Friday, February 15, 2013
"FAITHFULNESS"
FAITHFULNESS....what does faithfulness look like? Well to me it looks like a sunrise.
Last year while we were spending a week in Charleston writing our book for the ministry entitled "The Story Matters" , several mornings we walked out onto the beach to watch the sunrise. And that is when "Faithfulness" hit me like a ton of bricks. As I watched the slender line of light appear on the waters edge against the black sky...I began to hear God say to me..."Lesa I am faithful...I am the Author of the dark of night and I am the Author of the Light of Day...Trust Me to know that I am Faithful....I won't pass you by....You do not need to fret or worry...I will always send the dawn....and with it my NEW mercies will be there for you". And as that sun appeared on the horizon along with the sun came the warmth. It was just an awesome moment for me to witness this.
I remember a time of great darkness for me in 2007....at the Hospice House. Me and my family were gathered around the bed of our precious mama watching each labored breath knowing fully well that she was slipping from this earth and from our lives. I remember the quiteness of the room as she labored; fighting between this earthly life and the spiritual life that gloriously awaited her. But then something very strange happened....and I know for a fact that this was from the Lord.
The nurse had stopped by to check on mama and on us to see how we were handling everything. In talking to her I told her that we were ready to let mama go and that we knew she would be ok. Then I made some type of comment about the morning will come (cause it was just a little past midnight by then). Suddenly out of nowhere the radio by mama's bedside turned on and a minister was preaching....the next moment was so surreal for me....cause in the darkness of that room with death looming all about us; the preacher shouted, "JOY comes in the morning". The nurse looked stunned. She said in all her years of nursing that this had never happened.

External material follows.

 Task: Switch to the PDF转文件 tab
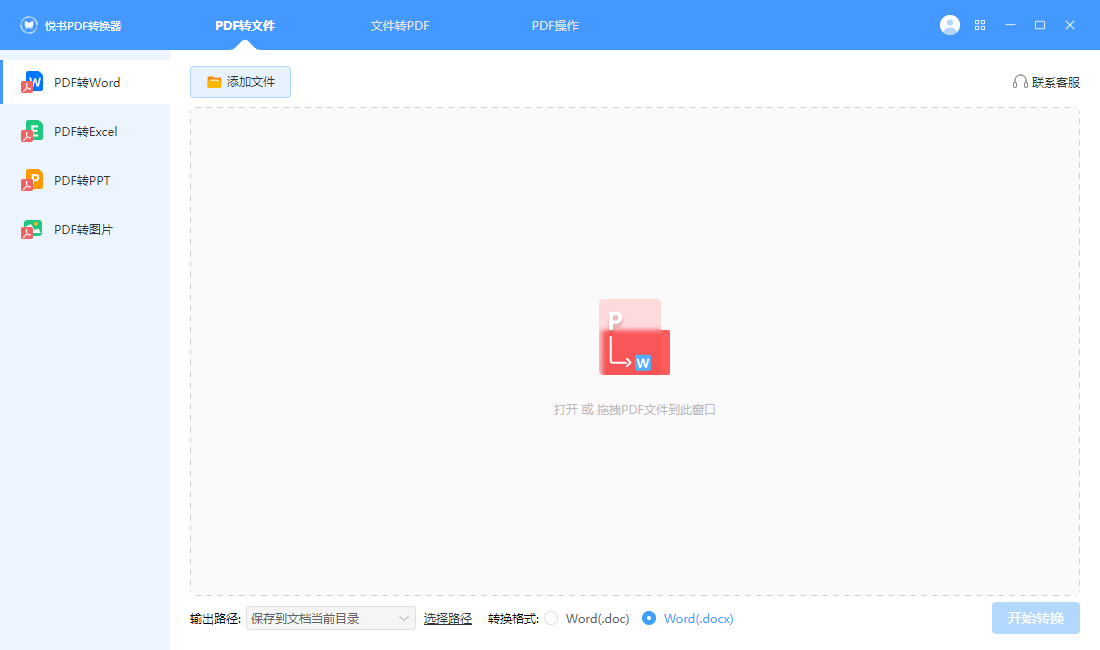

To me this was a gift from God. Cause He knew that in 4 1/2 hours mama would no longer be with us but with Him. And He wanted to assure us that JOY would come. And even though the sun did appear that next spring morning after Mothers Day 2007, I was still dark with sadness...of lost...but His FAITHFULNESS continued....and about six months later JOY returned. My "morning" had finally dawned after my "mourning". He was there....I could sense His warmth and His new mercies again.
Just like that sunrise...the cold of the night was ending and the dawn of a new light was on the horizon. He was there...reminding me....
"I am faithful.....
I am here....
I never left you... even in the dark....
"See here is my sunrise to remind you of just that....I am faithful....I am here....I never left you....no, not even for one moment"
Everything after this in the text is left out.